Research and development efforts are helping to improve our understanding of mineral selection, distribution methods and potential environmental impacts, guiding how we can effectively deploy enhanced weathering as a CO₂ removal technology.

Mineralisation for CO₂ storage, also sometimes referred to as mineral carbonation, reduces CO₂ levels in the atmosphere by permanently storing carbon dioxide in solid minerals. Through the process, CO₂ is captured either from industrial emissions or directly from the air where it is then reacted with certain types of rocks, like basalt, creating solid carbonates, with the CO₂ being either absorbed or removed from the air. The process then involves injecting the CO₂ dissolved in water into underground geological formations. These carbonates can be safely stored for centuries or millennia, preventing the CO₂ from being released back into the atmosphere, meaning mineral carbonation is a permanent form of CO₂ storage.

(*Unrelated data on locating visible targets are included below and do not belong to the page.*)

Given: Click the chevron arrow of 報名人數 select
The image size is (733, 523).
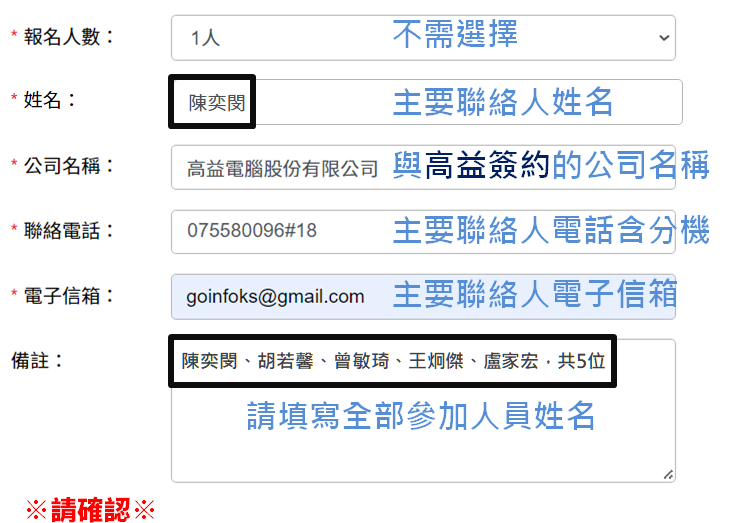Looking at the screenshot, I should [663, 37].
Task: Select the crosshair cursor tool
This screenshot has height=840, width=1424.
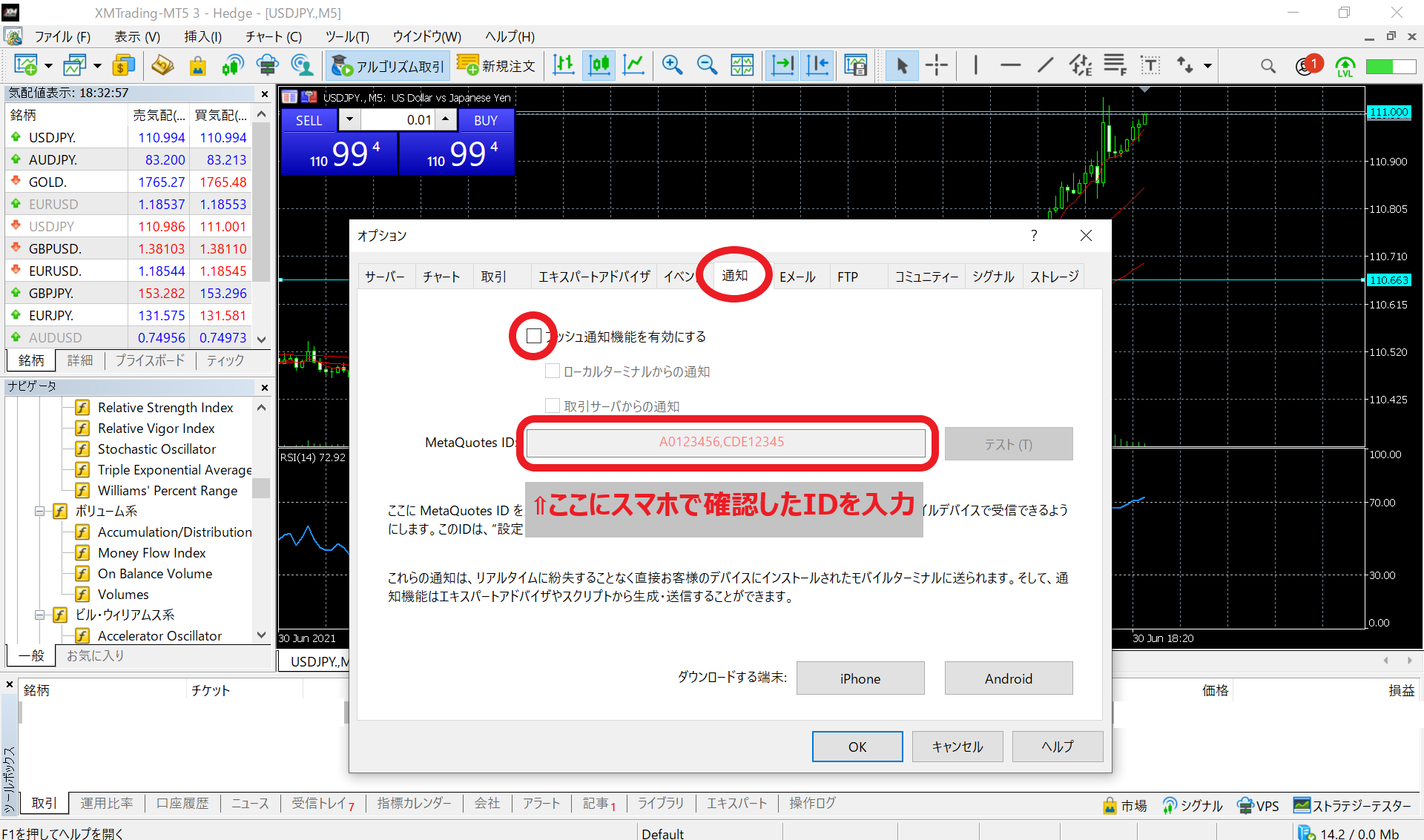Action: [937, 66]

Mineral carbonation has several benefits as a method of carbon storage. The rocks needed for the process are abundant, making it a potentially scalable solution. This method shows promise as an effective way to reduce CO₂ levels and combat climate change, and further research and development will enhance the efficiency, cost‑effectiveness and environmental sustainability of mineral carbonation technology.

As the world grapples with the urgent challenge of mitigating climate change, technological advancements in carbon dioxide removal and storage offer promising solutions. To realise their full potential, it is essential to focus on continued research, development and widespread deployment of these innovative technologies, alongside advancements in materials and engineering. By harnessing and refining such processes, we can complement natural carbon sequestration and industrial emission reductions, ultimately averting a climate disaster and effectively combating global heating.